SET EXERCISE 1: In the essay about illness and national worry, how old does the writer say they are?
SET EXERCISE 2: Carry on the essay about illness and national worry, starting right after its last sentence.

TEXT SHOWN:
####################

As I write this, our corner of the world has warmed to -1°F (or -17.22°C). I’m currently recovering from a brutal combination of strep and flu that took up residence in my body 10 days ago. Our yard is still blanketed in the snow and ice that fell the first week of January. For many reasons, personally and nationally, it’s been an exhausting few days.
Two friends share that they’re facing evacuation from the California fires. Our income was threatened because an app got banned. A new president is sworn in and his first speech is divisive and petty instead of unifying. Hours later, a non-elected man takes the stage to smear victory in his opponents faces and ends with a gesture that sets the world into a roiling boil. People come out in droves to say it was just him being caught up in the moment, it was just because he’s autistic, it was just because he was excited. I keep thinking about how I’m 35 years old and I’ve never once seen a person—excited, autistic or otherwise—accidentally do anything remotely akin to a Nazi salute on a national stage. And even if they did, how any reasonable person (not to mention one affiliated with a governing body) would immediately issue an apology1 and seek to amend the situation. I have to breathe and accept the fact that working from outrage is not sustainable.
My body is feeling the effects of being bedridden for a week. My brain is feeling the effects of information—and subsequent anger—overload. I’m already bracing for the feedback I’ll get from even mentioning that I’m troubled over what the next four years could look like. I don’t know what else to say except that I’ve never shown up anywhere on the internet with anything other than honesty.
And honestly, I’m worried.
I’ve been worried about the state of the Church, of our country, for a while now. It all came to a head for me in 2020. Fissures in our democracy—that had long existed—grew into fractures and cracks that split wide open. I watched as people who claimed to be Christians revealed themselves to be scornful, abrasive, and gleeful over the sufferings of marginalized communities or anyone who disagreed with them. My heart has been heaving over the state of things for quite some time.

####################

INFORMATION SHOWN:
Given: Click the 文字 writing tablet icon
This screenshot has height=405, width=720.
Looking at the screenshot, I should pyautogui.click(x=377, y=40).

####################

TASK RESPONSE 1: 35 years old.

TASK RESPONSE 2:
I can’t stop coughing. My ribs ache. Someone DMs me to ask, “I’m genuinely curious. Why are you grieving that Trump won?”. They’re trying to be gracious, but all I can think now is that they haven’t sat and listened to the communities that will be the most affected by the policies and rhetoric that our current president platforms; by the type of people he surrounds himself with and puts in power. How can I sum up the hundreds of stories and voices and perspectives I’ve heard from over the years? I can’t. If the person who messaged me had been truly listening, they wouldn’t need to ask me that question. A bishop stands in a church and quietly challenges our president to have mercy on the least of these. Our president responds saying she is: “ungracious, nasty, not compelling or smart, inappropriate, that her service is boring and uninspiring, and not very good at her job”. I imagine a world where a sitting president calls out a man making a Nazi gesture (on purpose or otherwise) instead of vilifying a gentle bishop in church.2
The laundry has piled up. The dishes have multiplied in the sink. Life doesn’t wait just because you’re sick or when your country is—literally and figuratively—on fire. I don’t know what to do or what to say, so I just do what I can and say what I must. Eventually I get to a place where the clothes are folded and put away, clean dishes are in the drying rack and I’m trepidatiously typing out my honest thoughts for others to read/judge/leave over. We’re all having to move forward in the ways we can. This is me moving forward. To where? I don’t know. I’m scared of the lonely(er) place I might land in. I’m more scared of staying silent.
I reach out and grasp my faith in Jesus Christ to my chest. I want to hold on to it, I want it to hold on to me. All around me a storm of anger and dismissiveness and rage-bait and grief swarms. Everything is loud. The communities that raised me are more concerned with calling out and shaming someone’s sin than they are about making sure that same someone is physically/emotionally/mentally safe. ‘AMERICA IS BACK’ is plastered on government websites. I think about how America never went anywhere, it just might have looked different than one group thought it needed to. I wake up to the headline that the KKK is distributing fliers in the state I live in. I remember my beloved Smoky Mountains and how growing up in their forests and ecosystems3 taught me that diversity is good, diversity is healthy, diversity is needed, diversity is how we survive—how all of us will survive.
The teachings of Jesus tell me that my hope is not in this world or any political administration.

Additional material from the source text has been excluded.